Mesela 24 Kasım’da öğretmenler , 23 Nisan’da çocuklar, 1 Mayıs’ta işçiler ve şimdide itfaiyeciler anılmaktadır. Bu özel günlerin en ilginç yanı da belli gruplardaki kişiler sadece o gün gündeme gelir. Bu kişiler ziyaret edilir, sorunları dinlenilir, varsa çözüm bulunur. Ama bu gruptaki kişiler bir günlüğüne en büyük kahramanlar olur. Peki ya sonrası?
Sonra o gruptaki kişilerin ne sorunu varsa kimseyi ilgilendirmez, herkes bu sorunlara kulak tıkar. Örneğin engelliler sorunlarını 'Engelliler Günü'nde bir yetkiliye aktarabilir. Daha sonraki zamanlarda sorununu anlatacak kimseyi bulamazlar. Bir engelli tekerlekli sandalyeye ihtiyaç duyuyorsa, Engelliler Günü'nde tekerlekli sandalye bolluğu yaşanır. 'Bugün var yarın yok' sözü misali.
Bu özel günler daha çok reklam ve şov yapmak isteyen siyasilere ya da başka kişilere yarar. Çünkü davranışlar gösterişten öteye gitmiyor. Her yaştan ya da meslek grubunun bir özel günü olduğu gibi gençlere özgü de bir özel gün bulunuyor.
Bu da 19 Mayıs Gençlik ve Spor Bayramı'dır. Mustafa Kemal Atatürk de bu günü gençlere armağan etmişti. Ancak şimdi pek de öyle değil. Her 19 Mayıs’ta gençler anılır, sorunları için çözüm üretilir ve daha sonra da unutulur.
Aslında gençlerimizi sadece 19 Mayıs’lar da değil yılın her günü düşünmeliyiz. Geleceğimizin teminatı olan gençlerimiz bir çok sorunla mücadele etmektedir. Gençlerin daha iyi bir hedefe ulaşması için çalışılmalı, onları geçim derdinden çok ülkesine fayda sağlaması için çalışmalara yönlendirmeliyiz.
Dinamik ve sürekli aktif olan gençler, hayallerinin peşinden koşmaya çalışırken, kendileri hakkında herhangi bir olumlu gelişmeler olmaması durumunda bir anda hayal kırıklığı yaşıyorlar. Memleketi adına daha iyi planları olan dinamik gençler, bir anda geçim derdine düşüyor. 1 milyondan fazla üniversite mezunu genç işsiz var. Emeğinin karşılığını alamayan gençlerdir bunlar. Bu gençlerin ortak şikayeti ise yöneticiler ve onların belirlediği sistemdir.
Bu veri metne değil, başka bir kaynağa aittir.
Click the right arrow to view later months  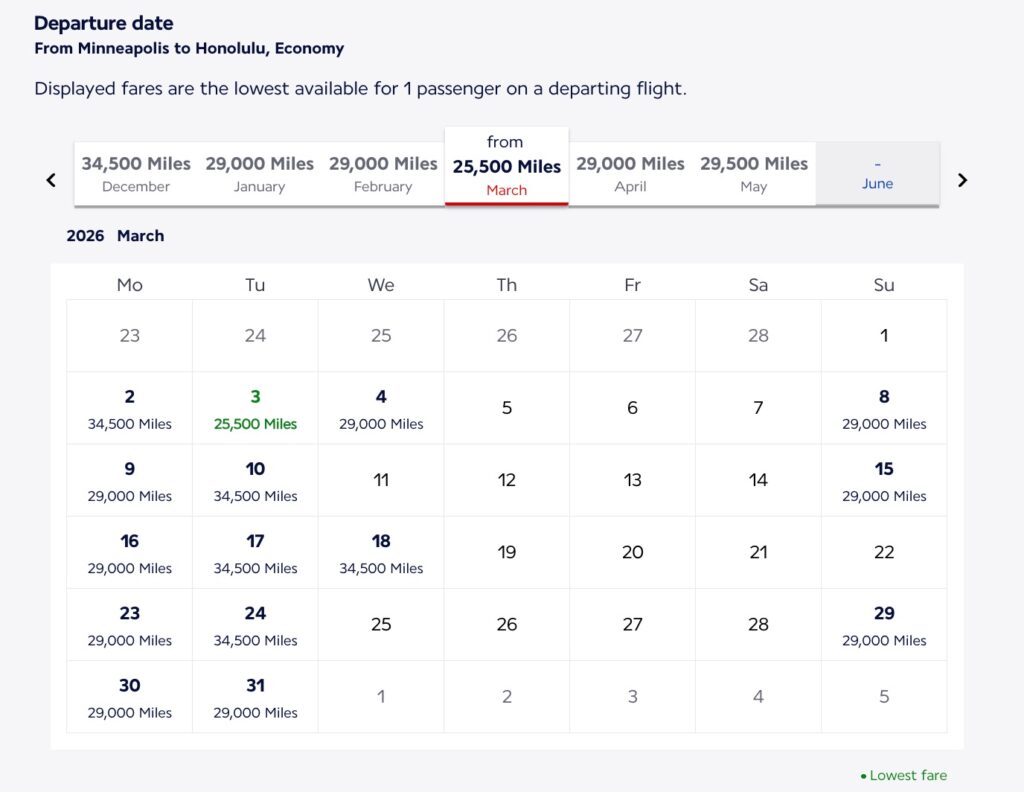(x=962, y=180)
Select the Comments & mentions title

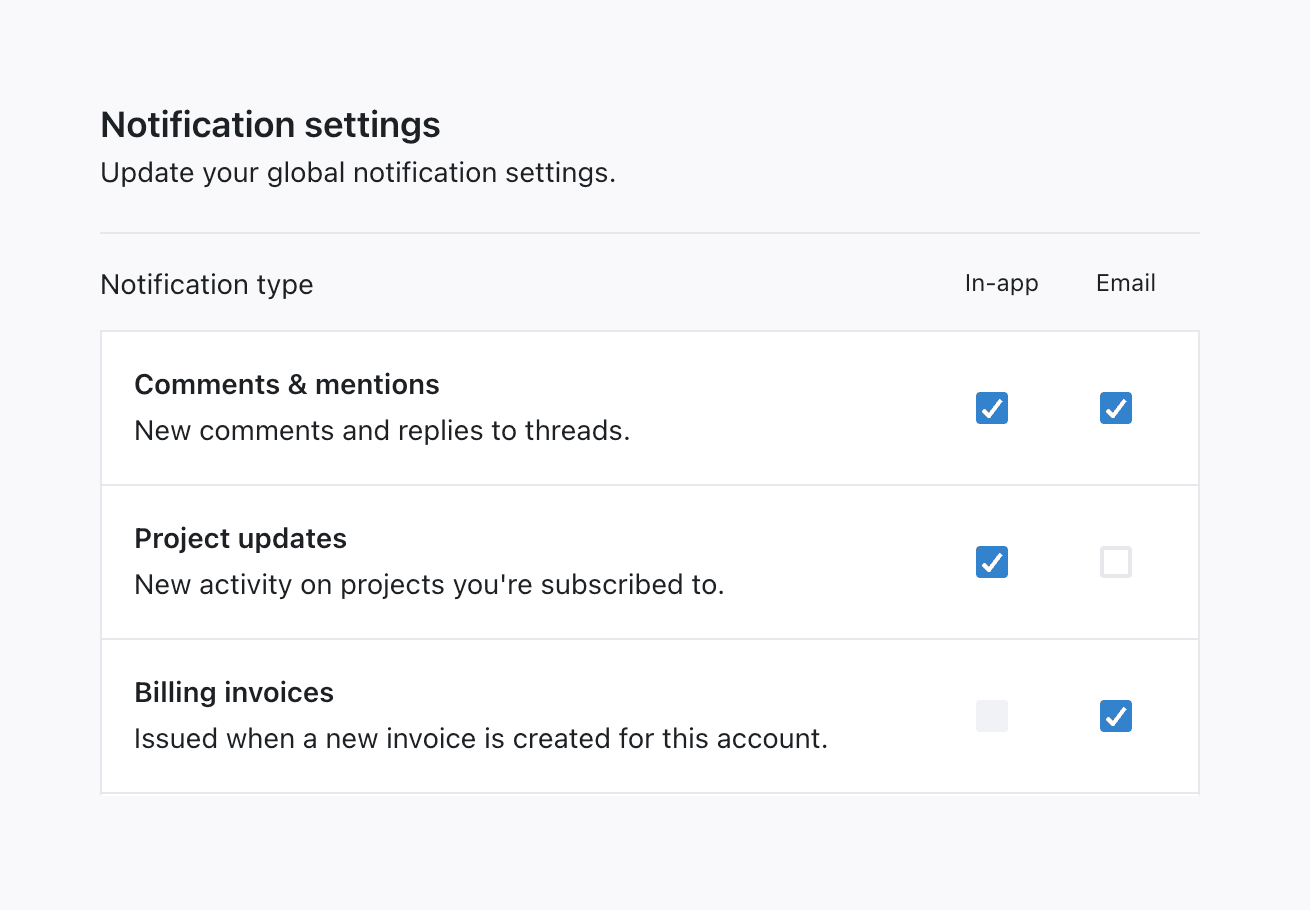click(x=287, y=385)
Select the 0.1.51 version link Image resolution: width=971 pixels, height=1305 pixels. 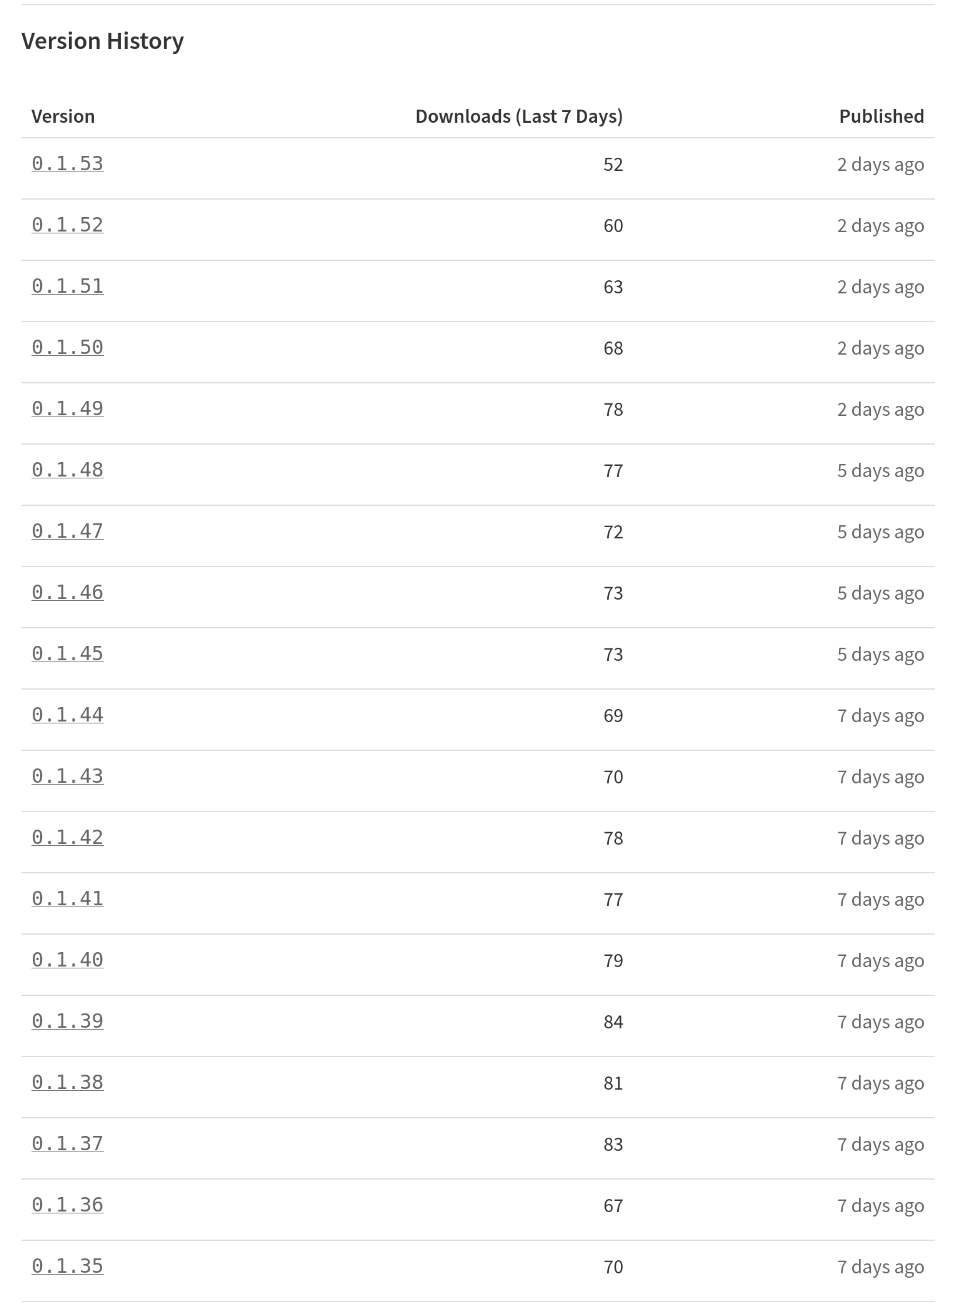[67, 285]
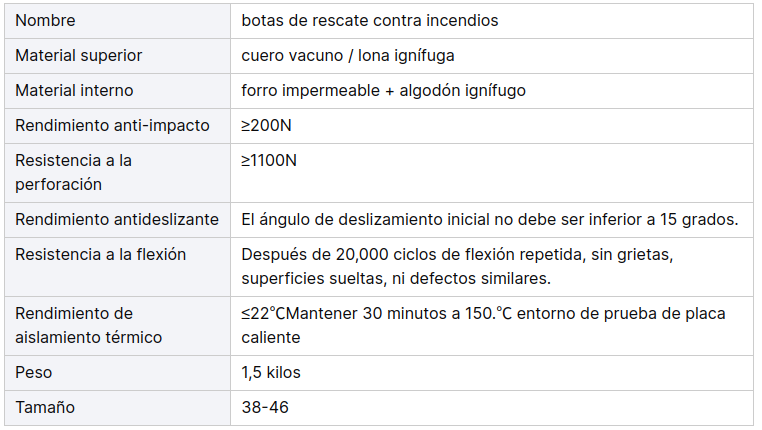762x430 pixels.
Task: Select the "≥200N" value cell
Action: click(x=266, y=125)
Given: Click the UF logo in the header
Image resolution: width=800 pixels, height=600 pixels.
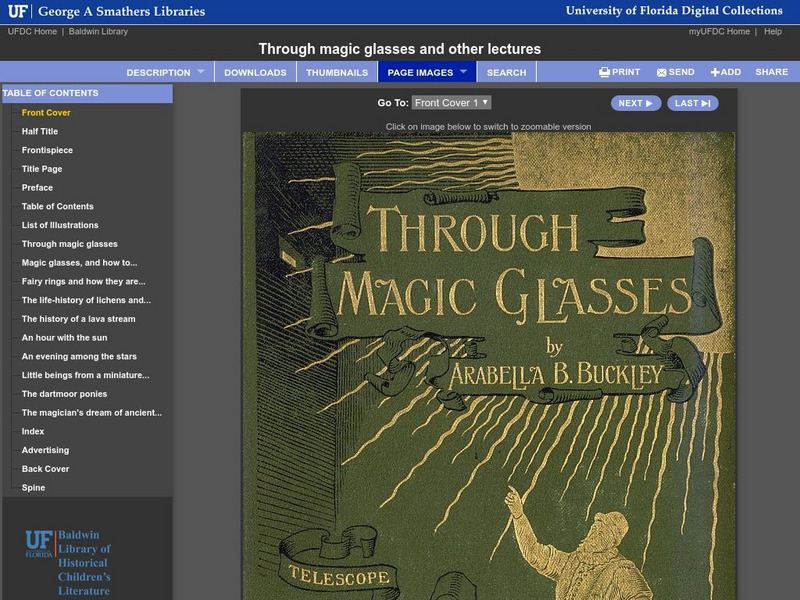Looking at the screenshot, I should [x=20, y=12].
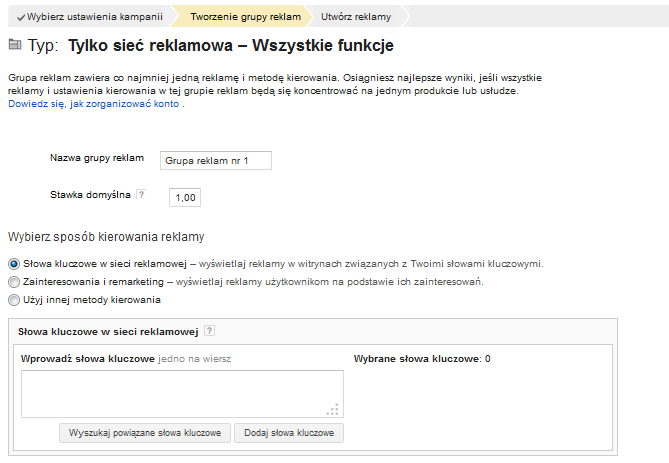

Eğitim gördükleri meslek grubundaki tüm tecrübelerini çöpe atmaya mecbur kalmış, ve geçim derdinden başka hiçbir düşüncesi kalmayan gençlerimiz için yeni ve acil çözümler üretilmelidir. Milyonlarca gencimiz iş beklemekte, aş beklemekte ve umut beklemektedir.